• **Direction**
Could you extract everything from "Profile curvature indicates" down to "method (Figure 3d)." in the passage on slope aspect and profile curvature below, copied word for word?

• **Passage shown**
Slope aspect is another significant topographic parameter, which plays a key part in the formation of landslides by affecting vegetation coverage, soil water retention, and soil strength [58]. Therefore, slope aspect is considered a conditioning factor and is obtained from the digital elevation model (DEM) within ArcGIS 10.5. In this paper, the slope aspect was divided into nine groups, including flat, north, northeast, east, southeast, south, southwest, west, and northeast (Figure 3c).

Profile curvature indicates the slope morphology, which can control the surface hydrological conditions, erosion, sedimentation rate, and soil characteristics of the slope, and all of these elements are relevant to slope stability [59]. In this study, profile curvature was calculated and grouped into five classes with the natural breaks (Jenks) method (Figure 3d).

• **Data listing**

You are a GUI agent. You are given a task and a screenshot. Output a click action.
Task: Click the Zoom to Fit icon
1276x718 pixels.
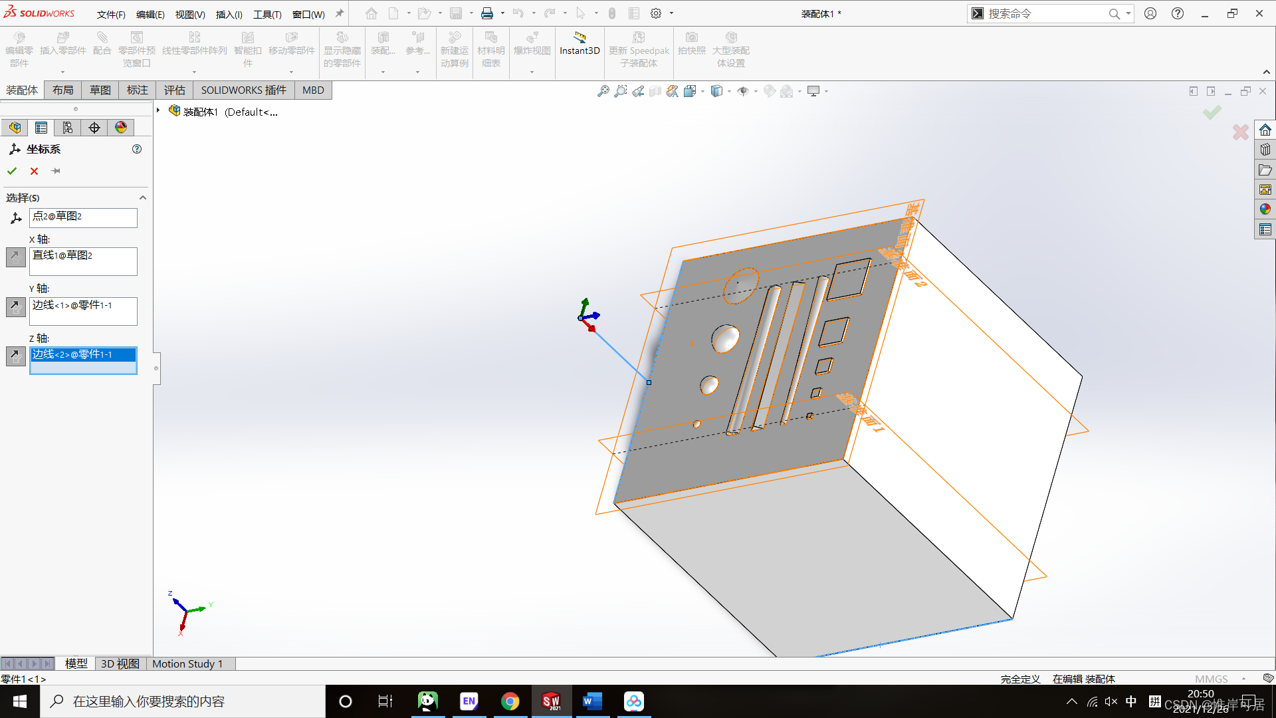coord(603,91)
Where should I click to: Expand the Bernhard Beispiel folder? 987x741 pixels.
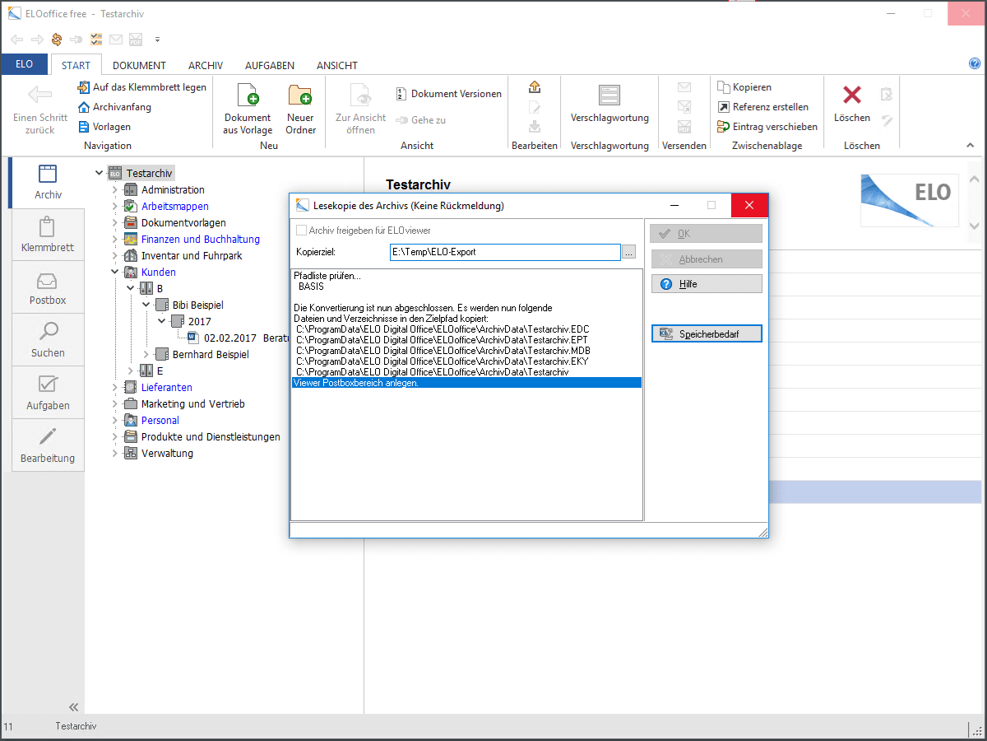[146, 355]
---
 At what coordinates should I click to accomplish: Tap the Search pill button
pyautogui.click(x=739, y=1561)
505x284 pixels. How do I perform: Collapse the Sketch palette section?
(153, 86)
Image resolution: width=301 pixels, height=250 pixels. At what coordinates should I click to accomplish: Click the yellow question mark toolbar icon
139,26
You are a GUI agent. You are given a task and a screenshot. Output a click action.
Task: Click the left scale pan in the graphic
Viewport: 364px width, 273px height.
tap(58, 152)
...
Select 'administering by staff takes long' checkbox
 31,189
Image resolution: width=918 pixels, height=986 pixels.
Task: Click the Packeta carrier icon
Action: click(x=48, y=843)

• **Reply**
Profile curvature indicates the slope morphology, which can control the surface hydrological conditions, erosion, sedimentation rate, and soil characteristics of the slope, and all of these elements are relevant to slope stability [59]. In this study, profile curvature was calculated and grouped into five classes with the natural breaks (Jenks) method (Figure 3d).